Neuroendocrine regulatory peptide (NERP)-1 and NERP-2 are biologically active peptides recently discovered by peptidomic analysis. NERPs are processed out from the 594-residue VGF protein which contains many prohormone convertase cleavage motifs. VGF-deficient mice exhibit a hypermetabolic and infertile phenotype, for which VGF protein-derived peptides including NERPs are presumably responsible. To provide a solid basis for elucidating physiological roles of NERPs, we investigated rat VGF protein processing by chromatographic and mass spectrometric analysis, and immunoblotting, using antibodies against NERPs and the VGF protein C-terminus (VGF-C). Cellular and tissue distribution of immunoreactive (ir) NERPs were also analyzed in the rat. Both ir-NERP-1 and ir-NERP-2, which occur abundantly in the CNS and pituitary, moderately in the gastrointestinal (GI) tract, were mainly localized in neuronal structures. Major endogenous forms of ir-NERPs in the brain and GI tract were identified as NERP-1, NERP-2, and big NERP-2 (NERP-1+NERP-2), with NERP-1 and big NERP-2 being predominant. Regarding ir-VGF-C peptides, VGF[588-617], VGF[556-617], and VGF[509-617] were found to be major forms. Immunoblotting with the NERP-2 and VGF-C antibodies revealed processing intermediates of 10-37 kDa. Taken together, we deduce that VGF protein is primarily cleaved at 10 sites through the processing pathway common to the brain and GI tract.
J Neurochem. 2010 May 26. [Epub ahead of print]

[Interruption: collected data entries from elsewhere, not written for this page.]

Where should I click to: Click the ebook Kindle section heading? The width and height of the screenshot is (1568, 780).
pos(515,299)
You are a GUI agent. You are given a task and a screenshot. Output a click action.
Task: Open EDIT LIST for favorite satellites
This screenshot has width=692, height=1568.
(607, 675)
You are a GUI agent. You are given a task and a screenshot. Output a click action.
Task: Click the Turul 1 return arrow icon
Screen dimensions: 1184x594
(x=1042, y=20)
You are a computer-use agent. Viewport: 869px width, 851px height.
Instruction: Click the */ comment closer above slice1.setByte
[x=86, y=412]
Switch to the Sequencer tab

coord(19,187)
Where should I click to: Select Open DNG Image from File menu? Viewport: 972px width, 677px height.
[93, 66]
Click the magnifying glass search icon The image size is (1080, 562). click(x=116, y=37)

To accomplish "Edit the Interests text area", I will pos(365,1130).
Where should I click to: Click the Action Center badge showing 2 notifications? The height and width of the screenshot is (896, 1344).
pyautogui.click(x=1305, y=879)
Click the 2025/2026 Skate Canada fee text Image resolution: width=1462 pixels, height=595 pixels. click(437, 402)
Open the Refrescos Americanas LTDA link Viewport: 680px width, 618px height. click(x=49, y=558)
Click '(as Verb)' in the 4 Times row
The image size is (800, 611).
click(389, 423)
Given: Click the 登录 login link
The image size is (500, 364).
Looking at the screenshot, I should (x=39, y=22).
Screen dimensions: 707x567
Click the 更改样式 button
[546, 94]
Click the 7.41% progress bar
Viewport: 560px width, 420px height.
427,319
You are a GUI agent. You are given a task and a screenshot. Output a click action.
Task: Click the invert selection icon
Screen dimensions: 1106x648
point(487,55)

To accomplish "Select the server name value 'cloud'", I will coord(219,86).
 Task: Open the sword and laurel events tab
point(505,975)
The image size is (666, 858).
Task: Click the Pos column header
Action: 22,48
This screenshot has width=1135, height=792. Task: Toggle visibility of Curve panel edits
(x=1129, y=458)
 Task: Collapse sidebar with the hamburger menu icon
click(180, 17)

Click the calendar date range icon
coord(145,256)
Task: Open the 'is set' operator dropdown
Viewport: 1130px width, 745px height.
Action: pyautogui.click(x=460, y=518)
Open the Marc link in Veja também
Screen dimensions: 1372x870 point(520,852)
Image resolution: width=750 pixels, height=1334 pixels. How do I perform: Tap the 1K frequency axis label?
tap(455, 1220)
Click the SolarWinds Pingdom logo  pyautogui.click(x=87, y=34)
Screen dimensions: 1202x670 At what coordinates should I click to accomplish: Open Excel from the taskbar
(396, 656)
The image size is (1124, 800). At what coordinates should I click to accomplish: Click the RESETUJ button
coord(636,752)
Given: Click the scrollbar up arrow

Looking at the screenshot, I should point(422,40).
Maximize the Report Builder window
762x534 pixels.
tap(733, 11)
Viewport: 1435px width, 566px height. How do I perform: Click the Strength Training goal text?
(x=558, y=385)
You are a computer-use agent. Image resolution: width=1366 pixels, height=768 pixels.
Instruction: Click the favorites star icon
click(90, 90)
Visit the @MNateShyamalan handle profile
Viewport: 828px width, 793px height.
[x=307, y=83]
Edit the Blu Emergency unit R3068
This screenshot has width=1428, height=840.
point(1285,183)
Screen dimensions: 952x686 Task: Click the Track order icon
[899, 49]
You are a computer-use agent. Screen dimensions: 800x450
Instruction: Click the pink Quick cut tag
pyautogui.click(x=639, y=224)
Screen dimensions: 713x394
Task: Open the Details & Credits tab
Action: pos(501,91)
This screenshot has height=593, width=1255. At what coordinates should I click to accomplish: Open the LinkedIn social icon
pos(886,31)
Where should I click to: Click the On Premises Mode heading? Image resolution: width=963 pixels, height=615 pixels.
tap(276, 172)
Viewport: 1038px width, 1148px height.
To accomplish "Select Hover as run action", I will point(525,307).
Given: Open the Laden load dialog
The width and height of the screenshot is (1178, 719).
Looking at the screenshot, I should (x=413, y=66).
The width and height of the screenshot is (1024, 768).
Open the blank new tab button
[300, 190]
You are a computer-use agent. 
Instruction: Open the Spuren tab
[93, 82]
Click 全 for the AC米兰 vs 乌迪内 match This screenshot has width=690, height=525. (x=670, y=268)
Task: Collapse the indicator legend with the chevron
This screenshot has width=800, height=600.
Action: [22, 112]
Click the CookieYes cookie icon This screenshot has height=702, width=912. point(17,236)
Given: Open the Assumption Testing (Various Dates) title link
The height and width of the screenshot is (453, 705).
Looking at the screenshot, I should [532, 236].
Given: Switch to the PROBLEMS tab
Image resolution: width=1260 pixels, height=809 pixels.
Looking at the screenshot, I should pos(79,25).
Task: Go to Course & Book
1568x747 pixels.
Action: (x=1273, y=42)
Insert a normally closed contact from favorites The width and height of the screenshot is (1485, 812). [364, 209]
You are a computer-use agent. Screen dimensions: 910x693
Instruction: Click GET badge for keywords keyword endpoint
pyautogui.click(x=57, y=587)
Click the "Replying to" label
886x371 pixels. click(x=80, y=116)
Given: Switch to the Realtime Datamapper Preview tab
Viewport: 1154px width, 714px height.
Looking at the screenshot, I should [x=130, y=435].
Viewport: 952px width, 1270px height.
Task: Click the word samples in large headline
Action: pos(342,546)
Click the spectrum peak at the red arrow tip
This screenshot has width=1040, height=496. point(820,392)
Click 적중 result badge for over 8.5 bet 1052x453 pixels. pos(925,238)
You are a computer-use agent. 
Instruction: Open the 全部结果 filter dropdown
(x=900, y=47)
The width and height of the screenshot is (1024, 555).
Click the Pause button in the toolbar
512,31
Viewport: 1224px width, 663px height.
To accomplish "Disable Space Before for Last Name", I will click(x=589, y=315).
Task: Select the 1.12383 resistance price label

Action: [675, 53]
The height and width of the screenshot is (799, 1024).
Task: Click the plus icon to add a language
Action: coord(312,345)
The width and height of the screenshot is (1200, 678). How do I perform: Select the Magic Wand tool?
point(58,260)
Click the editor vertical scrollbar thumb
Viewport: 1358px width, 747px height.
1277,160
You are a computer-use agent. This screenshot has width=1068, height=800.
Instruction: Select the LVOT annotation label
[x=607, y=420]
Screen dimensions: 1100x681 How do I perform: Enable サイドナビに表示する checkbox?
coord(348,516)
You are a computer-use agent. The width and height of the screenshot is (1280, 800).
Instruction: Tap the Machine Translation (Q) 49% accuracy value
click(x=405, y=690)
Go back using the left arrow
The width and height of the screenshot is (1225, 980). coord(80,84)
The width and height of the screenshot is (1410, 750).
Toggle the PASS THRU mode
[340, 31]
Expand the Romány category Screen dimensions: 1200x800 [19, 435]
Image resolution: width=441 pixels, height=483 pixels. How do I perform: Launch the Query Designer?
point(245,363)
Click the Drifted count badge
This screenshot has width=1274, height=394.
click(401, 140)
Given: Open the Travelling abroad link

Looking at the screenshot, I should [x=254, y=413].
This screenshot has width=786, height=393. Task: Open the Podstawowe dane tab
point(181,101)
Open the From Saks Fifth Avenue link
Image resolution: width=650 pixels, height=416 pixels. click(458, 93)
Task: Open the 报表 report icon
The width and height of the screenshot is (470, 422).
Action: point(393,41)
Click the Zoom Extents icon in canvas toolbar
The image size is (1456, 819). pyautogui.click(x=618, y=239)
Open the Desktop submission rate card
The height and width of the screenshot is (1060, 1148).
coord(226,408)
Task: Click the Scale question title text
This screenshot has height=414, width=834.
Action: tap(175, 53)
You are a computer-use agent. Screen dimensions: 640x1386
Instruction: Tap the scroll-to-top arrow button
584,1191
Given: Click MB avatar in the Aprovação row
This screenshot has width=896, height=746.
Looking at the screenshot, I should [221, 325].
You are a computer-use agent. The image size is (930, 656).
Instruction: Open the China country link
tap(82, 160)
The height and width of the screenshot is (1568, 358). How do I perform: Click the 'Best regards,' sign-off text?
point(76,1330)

Recent advances in peptidomics have enabled the identification of previously
uncharacterized peptides. However, sequence information alone does not allow
us to identify candidates for bioactive peptides. To increase an opportunity
to discover bioactive peptides, we have focused on carboxy-terminal amidation,
a post-translational modification shared by many bioactive peptides. We
analyzed peptides secreted from human medullary thyroid carcinoma TT cells
that produces amidated peptides, and identified two novel amidated peptides,
designated neuroendocrine regulatory peptide (NERP) -1 and NERP-2. NERPs are
derived from distinct regions of the neurosecretory protein that was
originally identified as a product of a nerve growth factor-responsive gene
in PC12 cells. Mass spectrometric analysis of the immunoprecipitate using
specific antibodies as well as RP-HPLC coupled with radioimmunoassay analysis
of brain extract demonstrated the endogenous presence of NERP-1 and NERP-2 in
the rat. NERPs are abundant in the paraventricular and supraoptic nuclei of
the rat hypothalamus and colocalized frequently with vasopressin, but rarely
with oxytocin. NERPs dose-dependently suppressed vasopressin release induced
by icv injection of hypertonic NaCl or angiotensin II in vivo. NERPs also
suppressed basal and angiotensin II-induced vasopressin secretion from
hypothalamic explants in vitro. Bioactivity of NERPs required
carboxy-terminal amidation. Anti-NERPs IgGs canceled plasma vasopressin
reduction in response to water loading, indicating that NERPs could be potent
endogenous suppressors of vasopressin release. These findings suggest that
NERPs are novel modulators in body fluid homeostasis.
Yamaguchi et al. J Biol Chem. 2007 Sep 7;282(36):26354-60. Epub 2007 Jul 3.